100回目を迎え、Inside Farmingを振り返る


 Inside Farming−農業の内幕・内情−ちょっとシニカル−と題したこの連載も1997年の開始から100回を数えました。林檎の作り方品種の紹介など、林檎販売のための広告だけだった河合果樹園のホームページ(HP)に「もっと生産者が何を考えているのか生の声や考えを聞きたい」「農業サイドからの意見や主張があっても良い」というご意見のメールを頂いたのが、このコーナーのきっかけであったと記憶しています。園主は1989年に「林檎と一緒に物語も売る」というコンセプトで贈答林檎の直売を開始していたのですが、そのコンセプトとも一致したものでした。

 今回、記念すべき100回を迎えるのにあたり、お祝いのメールとか、単行本にして出版しようというオファーを下さる出版社も特にはありませんから、園主自らが、自画自賛することにしたいと思います(笑)。

 振り返れば「農業に対するステレオタイプのイメージの打破」「減農薬への挑戦と苦労」「林檎の機能性のアピール」「農をエンジョイするライフスタイル」「地域の農業者のチャレンジの様子」などについて、それなりに表現してきたつもりですし、海外を意識して英語で書くという試みも、実際に海外メールを幾つか頂くという成果を出しました。国内でも河合果樹園の農のスタイルに「共感」してくださる方から中身の濃いメールも頂きました。このコーナーを頻繁に更新すればHPのヒット数もググッと上昇しますので、結構楽しんで読んで下さっている方もいらっしゃるのではないかな(嬉)〜という手応えも感じる今日この頃でもあります。

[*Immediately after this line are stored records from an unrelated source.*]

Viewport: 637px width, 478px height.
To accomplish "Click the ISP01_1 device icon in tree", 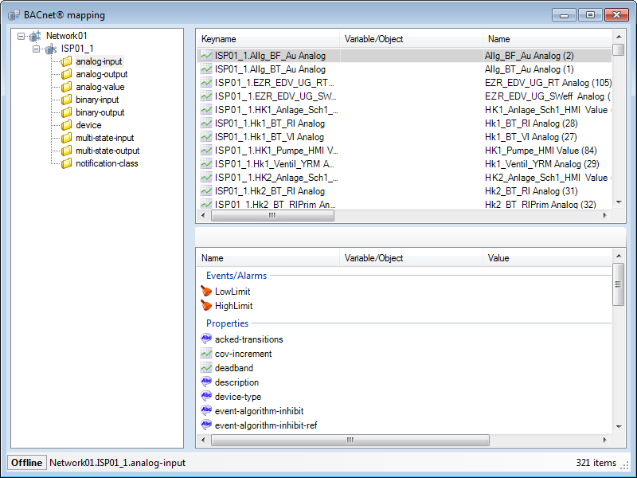I will tap(51, 49).
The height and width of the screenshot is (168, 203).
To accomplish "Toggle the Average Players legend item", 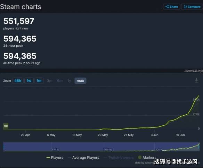I will click(x=84, y=158).
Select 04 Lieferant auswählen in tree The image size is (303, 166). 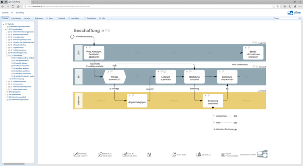[x=21, y=66]

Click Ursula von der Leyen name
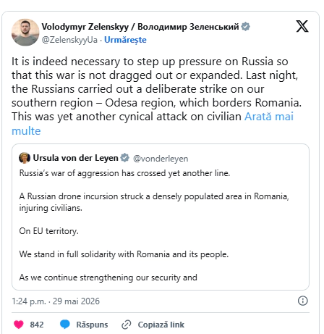[75, 158]
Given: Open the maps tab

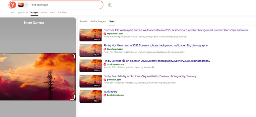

 このコーナーを書くに当たっては、かなりのパワーと時間を必要とするために、なかなか定期的な更新できず、ご迷惑をおかけしています(資格試験の時期には更新が皆無になってしまいます。すみません)。このコーナーは大抵、農作業をしながら、書きたい内容を考え、大体内容が固まった時点でPCに向かい文章にしていますが、書き出してみるとまとまりがつかずボツにすることもあります。また、推考の段階まで行きながら気に入らなくてボツにすることも結構あります。そのため、さらに、更新頻度が落ちてしまうのです。でも、それは、河合果樹園を訪問してくださるお客様に提供する文書ですから、園主なりに内容も質も一定以上のもの心がけている結果なのです。

 内容は、園主の独善的な主張だけにならいないように気をつけているつもりですが、当り障りのない一般論を書くことは意味がないので、少々シニカルな書き方をすることもあります。でも、誤解しないでください。園主自身はそれほどシニカルでもニヒルでもありませんよ。かといって激情型でも直情型でもありません。どちらかと言うと、物事に対する受け止め方は素直な方なんです。

 ところで、記念すべき第1回は1997年の9月に書いたものでした。「農業とは、自然に翻弄されるものだと思う」と題したこの回を5年経った今(2002年の9月)久しぶりに読み返してみると、私にとっては古さも違和感もなく、考え方もほとんど変っていないことを発見します(進歩が無いともいいますが)。逆に、この第1回を読むと、専業から兼業のスタイルへの道筋が既に複線として描かれているような気がして、自分ながら驚いています。家庭の事情で突然Uターンして就農してから8年間は大きな災害もなく、安穏としていたのですが、この第1回を書いてからの5年間には「台風被害」>「行政書士取得」>「雹被害」>「特許事務所勤務」と、まさに絵に描いたように自然に翻弄されていますね(笑)。それとも、自然に翻弄されるふりをして、園主自身が5年前に深層意識の中で考えていたスタイルへと変ってきたということでしょうか。不思議ですね。でも、もしも(人生を「もしも」で振り返ることに意味がありませんが)、自然災害や、これほどのデフレ不況に突入しなければ、当時、河合果樹園の林檎直売はかなりの勢いで拡大していましたから、専業でバリバリ法人化なんてことだってあり得たかもしれません。だから、やっぱり、この第1回目の内容は私自身、驚きなんです。

 そういえば、Farmingと題しながら、インターネットコンピュータのことも書いています。他産業と同様に、農業にとっても、コンピュータは販売管理手段としても情報発信/収集手段としても不可欠なものだという意識から書きましたが、近年では、農の現場と消費者のコミュニケーション手段としても威力を発揮しはじめています。ご近所の農業仲間のHPも増え、情報を発信することの意義に気づかれた農業者も増えてきたと思います。

 なお、「子育て論」や「行政書士の卵」も、このコーナーのデリバティブです。そう考えるともう、この連載は100回の超えているともいえます。農業やコンピュータに興味が薄い人でも、河合果樹園のHPを楽しんでもらう為に「教育」や「資格」についても取り上げることにしたものです。でも、最近は忙しさにかまけて更新できず、反省です。

 なんだか、エピローグみたいな、ちょっと、ノスタルジックな文体になってしまいましたが、5年目の100回を契機に振り返ってみました。とにかく、読んでくださった皆様に感謝、感謝です。ありがとうございました。

 これからもInside Farmingはまだまだ続けます!!今後も、時々読んでくだされば、幸せです。